Bottom line? Like it or not, my creative process is like an app that works brilliantly, updating in the background, but if I confront it and say – hey, let’s sit down and plan this new book – it FREEZES.
I should add that I’m also a huge film fan and of course a big reader. So I also believe we absorb the natural rhythm and shape of great storytelling and I suspect all that absorbed information about what works is firing away in my subconscious when I start a new manuscript.
With I Am Watching You, I also think my ‘two voices’ (which caused cross genre mistakes initially) helped the book to succeed because I finally learned how to bring them together commercially. I worked hard to ensure the story met thriller genre expectations i.e. pace, suspense, darkness, high stakes and twists etc, BUT I also allowed my love of emotional resonance to give the characters and story the emotional depth that I so love in commercial women’s fiction and book club fiction.

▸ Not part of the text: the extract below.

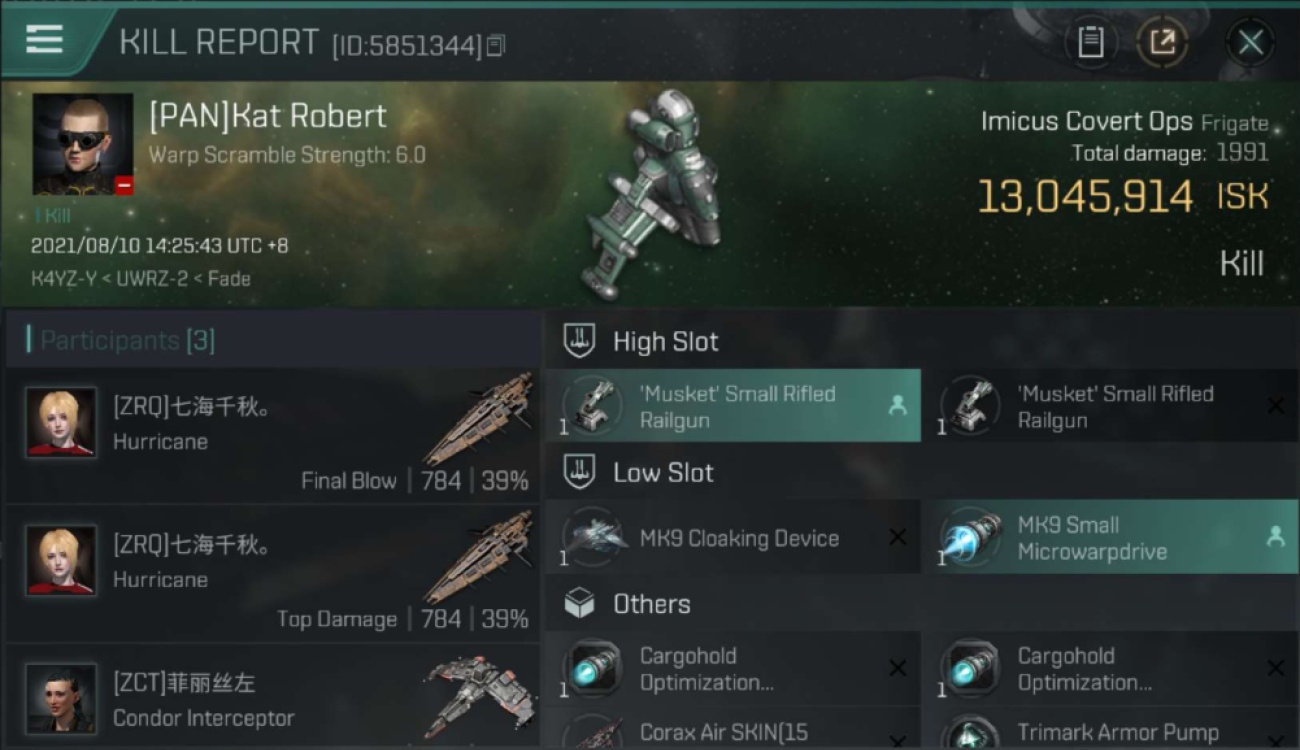Viewport: 1300px width, 750px height.
Task: Open the hamburger menu
Action: click(x=45, y=40)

Have you ever shelved a whole manuscript?
No. Only when rejected! In fact, I actually managed to resurrect two old and much-rejected manuscripts and completely rewrite them to become very successful thrillers, once my career took off.
Looking back at those old stories, I could belatedly see exactly why they were turned down…because I had become a much better writer.

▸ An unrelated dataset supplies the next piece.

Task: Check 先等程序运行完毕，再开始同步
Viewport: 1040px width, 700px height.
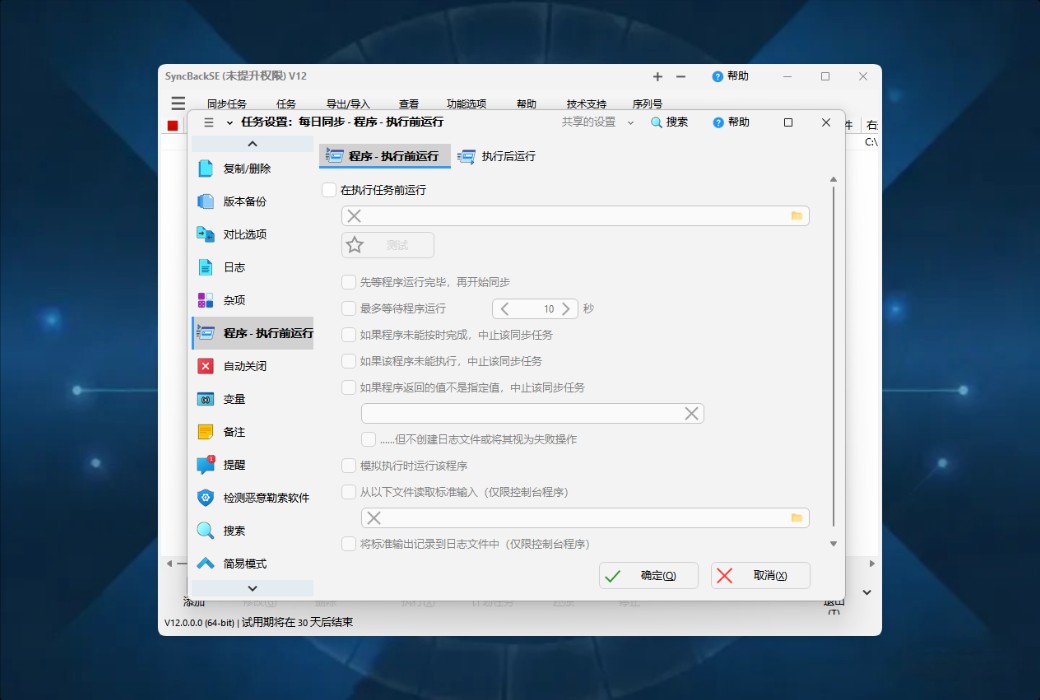Action: point(347,282)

I still loved some of the characters and settings and themes, but I probably only kept a third of the original manuscripts and really enjoyed ‘fixing’ them. I now have a checklist before I write. Book with a hook. Flawed characters with something big to learn. HIGH STAKES. And some nice twists. I applied this checklist to the old books that weren’t working and could see instantly what was missing.
Where do you get your ideas from?
Anywhere and everywhere! I am terrible for listening in to other people’s conversations (sorry, not sorry). I got the idea for I Am Watching You because on a train ride to London, I overheard two guys with black plastic bin bags, telling fellow travellers they had just got out of prison. The bags contained their personal effects. I thought – oh wow! That could be the opening to a book. I started to imagine two guys released from prison talking not to other older adults but to two very vulnerable teenagers on a train. I wrote the opening to I Am Watching You as soon as I got home.
And for my latest thriller What Have I Done? a lovely friend told me an anecdote about helping a stranded young woman at an airport during an air traffic control crisis. Hotels were fully booked so she let this stranger share her twin room because as a mother herself, she was worried for the young woman’s safety. I thought…that could have gone horribly wrong! I asked her permission to write a fictional (and much darker) version as the opening to my new book and sent her a signed copy. She was delighted.
Did you ever try to write for a market, or just followed your gut?
I’m respectful of genre expectations but never follow a trend because I figure the trend is bound to be over before I finish a book. So I very much follow my gut. I have to feel passionately about the book I’m writing to stick with the story through the long, lonely months of writing.
And I still resist too much planning. For me, it has to feel a little bit like magic. As if the story playing in my head has been sort of gifted to me. That, for me, is the complete joy of it.
Thanks for having me, Phoebe! And best of luck to all the writers out there.
You can find out more about all my books here in the UK and here in the USA.
And I try to share tips on my Instagram, @tkdriscoll_author.
Thank you so much for this honest and open-hearted interview, Teresa - and to those reading, I hope this inspires you not to give up!
Happy writing.
Phoebe x



Great interview. Thanks. It’s good to know there are still real people out there. I’ve made some terrible mistakes in the past decade: choosing a genre (medieval crime) that only about six people are interested in! Why oh why? Pure indulgence, I assumed that because I found it fascinating to discover how an ordinary woman makes her way in such a weird society other people would be interested too.